Great South Bay Brewery
Bay Shore
est. 2010
Brewery Dissection
[“Paging Dr. Rick Sobotka. Paging Dr. Rick Sobotka. Paging Dr. Rick Sobotka. Paging Dr. Sobotka. Paging Dr. Rick Sobotka…”]
I refuse to reveal why Dr. Rick Sobotka, anesthesiologist and brewmaster of Great South Bay Brewery, was paged by an italicized loudspeaker. Surgery using a Cascade-hopped anesthetic agent? A deathmatch challenge by Neil Patrick Harris for undisputed medical supremacy? You will never know.
However, I will allow the italicized loudspeaker to provide two factual facts pertaining to Great South Bay Brewery.
1) “Great South Bay Brewery was founded by Sobotka, a fourth-generation brewer from Apalachin, New York in 2010.”

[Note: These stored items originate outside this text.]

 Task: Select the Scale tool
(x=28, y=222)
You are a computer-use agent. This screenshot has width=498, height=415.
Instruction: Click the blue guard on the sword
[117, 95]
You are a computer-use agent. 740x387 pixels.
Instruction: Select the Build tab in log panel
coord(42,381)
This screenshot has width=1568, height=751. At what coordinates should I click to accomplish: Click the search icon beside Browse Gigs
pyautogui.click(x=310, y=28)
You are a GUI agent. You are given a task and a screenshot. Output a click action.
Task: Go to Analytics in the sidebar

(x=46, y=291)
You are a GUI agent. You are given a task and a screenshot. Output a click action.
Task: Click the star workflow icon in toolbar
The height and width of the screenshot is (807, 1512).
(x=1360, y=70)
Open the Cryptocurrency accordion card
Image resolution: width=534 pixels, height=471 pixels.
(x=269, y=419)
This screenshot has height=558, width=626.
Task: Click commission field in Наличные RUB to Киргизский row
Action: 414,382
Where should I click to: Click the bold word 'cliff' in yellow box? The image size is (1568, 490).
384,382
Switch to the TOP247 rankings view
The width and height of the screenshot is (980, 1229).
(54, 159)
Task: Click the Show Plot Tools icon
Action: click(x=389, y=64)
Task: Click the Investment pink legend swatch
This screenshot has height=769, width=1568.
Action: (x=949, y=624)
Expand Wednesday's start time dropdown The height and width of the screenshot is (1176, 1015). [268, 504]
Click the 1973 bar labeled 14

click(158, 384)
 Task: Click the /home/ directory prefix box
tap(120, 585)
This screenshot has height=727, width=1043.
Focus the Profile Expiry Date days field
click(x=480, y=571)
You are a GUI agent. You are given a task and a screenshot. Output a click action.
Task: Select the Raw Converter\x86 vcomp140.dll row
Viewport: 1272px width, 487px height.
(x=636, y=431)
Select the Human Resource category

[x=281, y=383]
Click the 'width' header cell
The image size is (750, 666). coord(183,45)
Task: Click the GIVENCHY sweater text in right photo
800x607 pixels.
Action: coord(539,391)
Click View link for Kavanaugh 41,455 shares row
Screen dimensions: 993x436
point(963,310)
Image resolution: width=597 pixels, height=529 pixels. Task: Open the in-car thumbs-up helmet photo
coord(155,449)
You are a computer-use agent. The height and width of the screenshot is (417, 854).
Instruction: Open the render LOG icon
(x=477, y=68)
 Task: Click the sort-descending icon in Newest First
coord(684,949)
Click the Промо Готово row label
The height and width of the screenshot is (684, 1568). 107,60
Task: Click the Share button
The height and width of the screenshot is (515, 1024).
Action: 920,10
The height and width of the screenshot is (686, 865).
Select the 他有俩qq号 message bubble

2) “Sobotka aspires to ‘brew the finest beers on Long Island by staying on the cutting edge, being creative and not compromising at all.’ Evidence is Great South Bay Brewery’s Tasting Room Exclusive Brew Series, an almost-weekly release of bottled batches initiated in February with Goofy Foot, a silkymilky stout.”
Expansion
Though Great South Bay Brewery’s production is split between Bay Shore (see: Small-batch stuff at its brewery) and Brooklyn (see: Contract-brewed stuff at Greenpoint Beer Works), the brewery acquired a 39,000-square-foot warehouse in July. Production within the new building, formerly used to distribute aerospace equipment, will commence by the end of 2012 and increase beer making from 186,000 to 527,000 gallons. “We still have some demolition to do so we can build the tasting room, but we’ll be ready to go,” Sobotka says. Great South Bay Brewery will install a canning line and a bottling line (the latter for large-format releases) to befriend a 30-barrel brewhouse, and construct an apparatus which produces beer, is capable of flight and and resembles the love-child of Johnny No. 5, John Belushi and a pterodactyl.
Drink This. Seriously. Do it.
Massive IPA, a flavorer of pine, citrus and malt, and the recipient of a bronze medal for Best Individual Craft Beers in New York State at TAP NY 2010. “It’s everything that a drinker wants in an IPA, with balance being the key,” says Philip Ebel, chief operations officer. “A lot of IPAs are too hoppy or don’t have enough hops, but I think we found a perfect mix.”